Schon vor seiner Abreise hatte Rubio betont, dass Hamas keinen Platz in einer friedlichen Zukunft des Nahen Ostens haben dürfe. Nach seiner Landung führte er mit Netanjahu und dem US-Botschafter Mike Huckabee einen symbolischen Besuch an der Westmauer durch. Dort sprachen die drei ein Gebet für die Sicherheit der Geiseln – und auch für US-Präsident Donald Trump, den Netanjahu als „wahren Freund des jüdischen Volkes und des Staates Israel“ bezeichnete.
Netanjahu nutzte die Gelegenheit, um die Stärke des Bündnisses hervorzuheben. „Diese Allianz war unter Präsident Trump und Außenminister Rubio niemals stärker“, sagte der Ministerpräsident. Rubio wiederum unterstrich, dass der Besuch die Resilienz und Tiefe der Beziehung zwischen Washington und Jerusalem bezeuge.
Hinter den Gesten der Nähe standen jedoch auch Spannungen. Der jüngste israelische Schlag gegen Hamas-Führer in Katar hatte für diplomatische Irritationen gesorgt. In Washington war man über das Vorgehen nicht glücklich, auch Präsident Trump ließ durchblicken, dass er den Ablauf kritisch sehe. Rubio stellte jedoch klar, dass diese Differenzen den Charakter der strategischen Partnerschaft nicht ändern würden: „Es gibt Dinge, über die wir reden müssen, aber am Ende bleibt Hamas ein Terrornetzwerk, das gestoppt werden muss.“
Die Agenda des Besuchs geht über die aktuelle Krise hinaus. Gespräche drehen sich auch um die wachsende internationale Unterstützung für die Anerkennung eines palästinensischen Staates – eine Entwicklung, die Jerusalem als Belohnung für Terrorismus betrachtet.

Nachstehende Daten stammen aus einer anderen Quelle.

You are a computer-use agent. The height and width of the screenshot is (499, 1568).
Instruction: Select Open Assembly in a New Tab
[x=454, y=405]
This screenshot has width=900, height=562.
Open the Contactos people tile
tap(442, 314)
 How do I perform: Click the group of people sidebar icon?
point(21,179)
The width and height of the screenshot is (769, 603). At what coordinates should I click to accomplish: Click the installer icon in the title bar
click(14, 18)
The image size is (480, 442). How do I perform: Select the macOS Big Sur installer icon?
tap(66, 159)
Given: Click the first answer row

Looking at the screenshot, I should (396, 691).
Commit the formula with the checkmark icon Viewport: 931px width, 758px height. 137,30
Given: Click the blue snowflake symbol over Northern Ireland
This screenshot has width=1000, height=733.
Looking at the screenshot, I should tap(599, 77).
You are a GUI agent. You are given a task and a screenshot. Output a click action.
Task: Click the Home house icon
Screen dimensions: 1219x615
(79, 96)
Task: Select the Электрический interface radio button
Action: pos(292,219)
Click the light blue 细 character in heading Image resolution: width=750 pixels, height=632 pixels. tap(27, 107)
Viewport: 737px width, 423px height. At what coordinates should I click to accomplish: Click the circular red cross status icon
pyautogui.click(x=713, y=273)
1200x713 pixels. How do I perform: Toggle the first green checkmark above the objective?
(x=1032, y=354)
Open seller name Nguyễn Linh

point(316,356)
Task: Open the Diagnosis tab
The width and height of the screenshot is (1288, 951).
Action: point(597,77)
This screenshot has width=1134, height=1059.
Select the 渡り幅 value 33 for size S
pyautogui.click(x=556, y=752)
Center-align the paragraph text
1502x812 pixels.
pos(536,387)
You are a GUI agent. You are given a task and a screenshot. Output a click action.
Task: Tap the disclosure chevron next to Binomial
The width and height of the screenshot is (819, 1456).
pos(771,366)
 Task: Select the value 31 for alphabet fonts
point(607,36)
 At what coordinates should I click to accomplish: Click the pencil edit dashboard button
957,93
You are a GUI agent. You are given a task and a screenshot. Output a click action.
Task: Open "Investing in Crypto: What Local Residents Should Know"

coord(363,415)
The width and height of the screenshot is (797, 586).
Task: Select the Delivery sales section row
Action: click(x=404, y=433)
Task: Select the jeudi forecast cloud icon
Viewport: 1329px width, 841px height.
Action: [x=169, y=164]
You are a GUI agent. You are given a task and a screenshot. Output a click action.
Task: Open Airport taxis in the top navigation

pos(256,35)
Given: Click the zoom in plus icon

Ebenso stehen die Verfahren vor dem Internationalen Strafgerichtshof und dem Internationalen Gerichtshof im Raum, die Israel zunehmend unter Druck setzen.
Rubio, der bereits im Februar in Israel gewesen war, will am Montag auch Präsident Isaac Herzog und Außenminister Gideon Sa’ar treffen. Für die kommenden Tage wird erwartet, dass er die amerikanischen Prioritäten noch klarer formuliert: Kampf gegen antiisraelische Initiativen, Schutz der Zivilbevölkerung in Gaza, aber zugleich das unerschütterliche Bekenntnis zur Sicherheit Israels.

Rubios Besuch zeigt: Ja, es gibt Differenzen zwischen Washington und Jerusalem – vor allem über den Schlag in Katar und die Frage humanitärer Hilfe. Doch diese Unstimmigkeiten ändern nichts am Grundsatz. Die Allianz zwischen Israel und den USA bleibt bestehen. Gerade im gemeinsamen Gebet an der Klagemauer wurde deutlich: Trotz aller Spannungen vertraut Israel darauf, dass Amerika an seiner Seite steht.